Saturday Howff – Away with the Birds and the Three Degrees
howff /haʊf/. A favourite meeting place or haunt, especially a pub.
Welcome to the Howff, Bella’s boozer for the cultural void and your lounge for the lockdown. Tonight the pub walls are adorned by artwork and the air is filled with bird song.
First up Hanna Tuulikki’s Air falbh leis na h-eòin | Away with the Birds has been transposed into digital form where you can now indulge in these performances in film, commentary or music, listen to field recordings and dozens of bird songs. The work if the result of an amazing creative team including sound engineering, photography, a vocal ensemble and archive recordings to support Hanna’s work.
“This is an interactive version of Hanna Tuulikki’s Air falbh leis na h-eòin | Away with the Birds, a project that explores the mimesis of birds in Gaelic song and the sensitive ecologies of the islands and highlands of Scotland. At its heart is a fifty minute composition in five movements, written for an ensemble of ten female vocalists. It is an extended soundscape in which Tuulikki weaves together fragments from nine Gaelic songs and five poems. Once you enter the project you can explore two hours of film, half an hour of music, over two hours of commentary, field recordings of over twenty birds, fifteen new drawings and audio recordings of nine Gaelic songs and five poems. You can share all of this content.”
It’s an epic collection of work, beautifully and simply presented and is ideal for the remnants of the lockdown to wile away a few hours in this real-world but other-worldy experience.
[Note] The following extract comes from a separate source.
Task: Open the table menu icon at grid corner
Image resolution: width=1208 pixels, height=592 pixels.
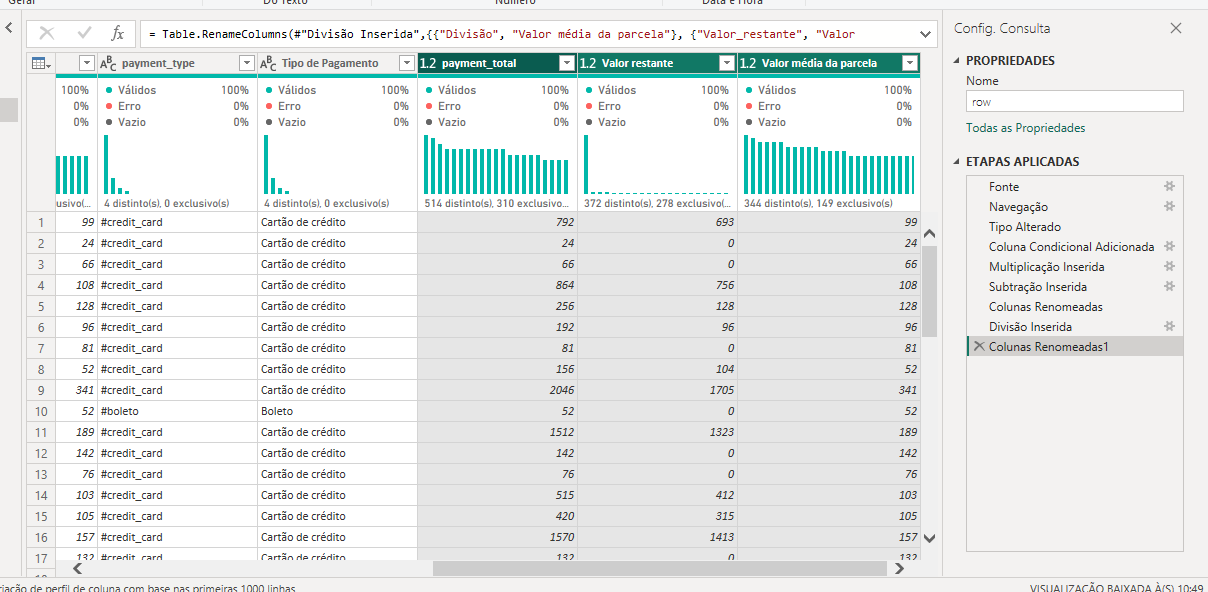Action: coord(41,63)
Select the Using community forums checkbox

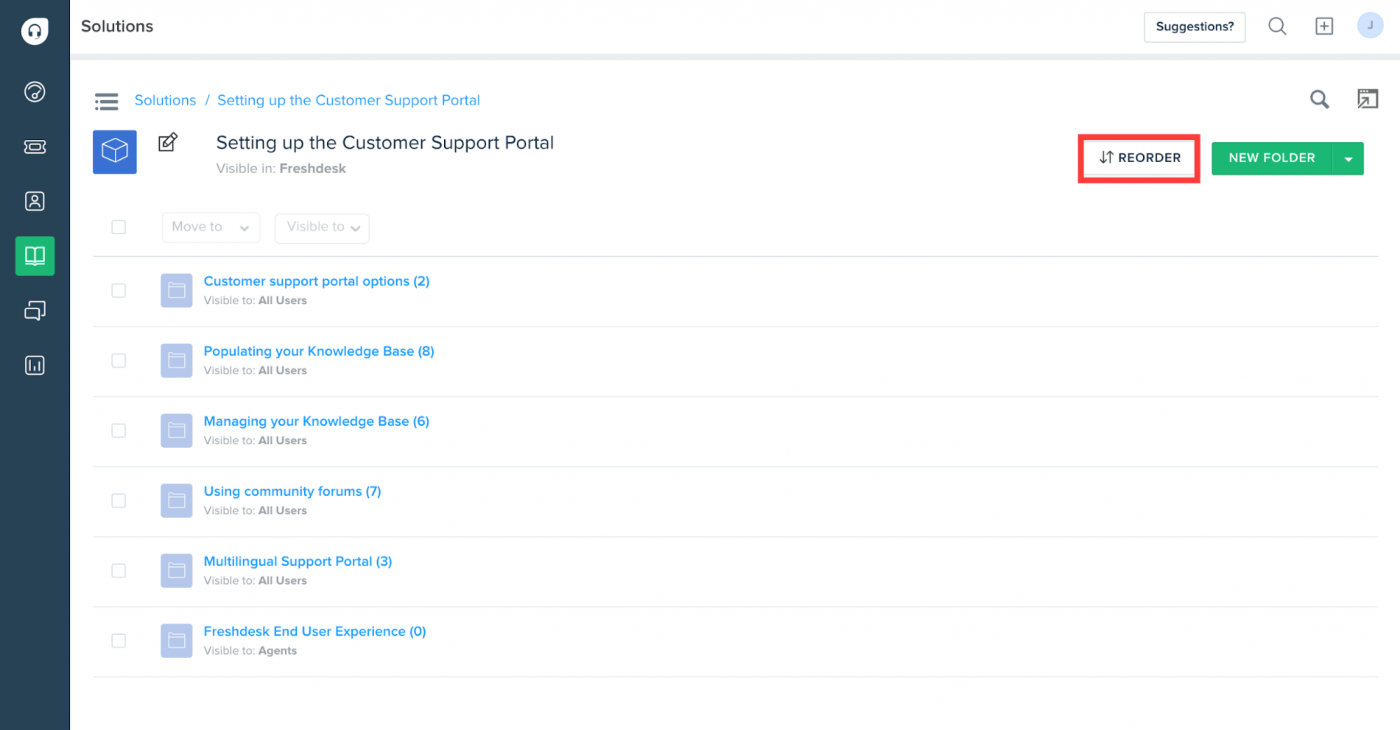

As the Art College Degree Shows go online because of the coronavirus we’ll be featuring some young artists over the next few weeks.
Here’s Edinburgh’s 2020 Degree Show featuring work in Architecture, Art, Design, Music, Art History.
In Aberdeen the virtual degree show launches on the 10 July: “In response to the COVID-19 pandemic, a partnership between Gray’s School of Art, Look Again and independent design agency Design and Code, is working collaboratively with the graduating students of 2020 to create a Virtual Degree Show. The fully immersive show, which will be curated by the students, will take visitors on a virtual tour of Gray’s, visiting individual exhibition spaces for each student from Painting, Contemporary Art Practice, 3D Design, Communication Design, Fashion and Textiles and Photography courses.”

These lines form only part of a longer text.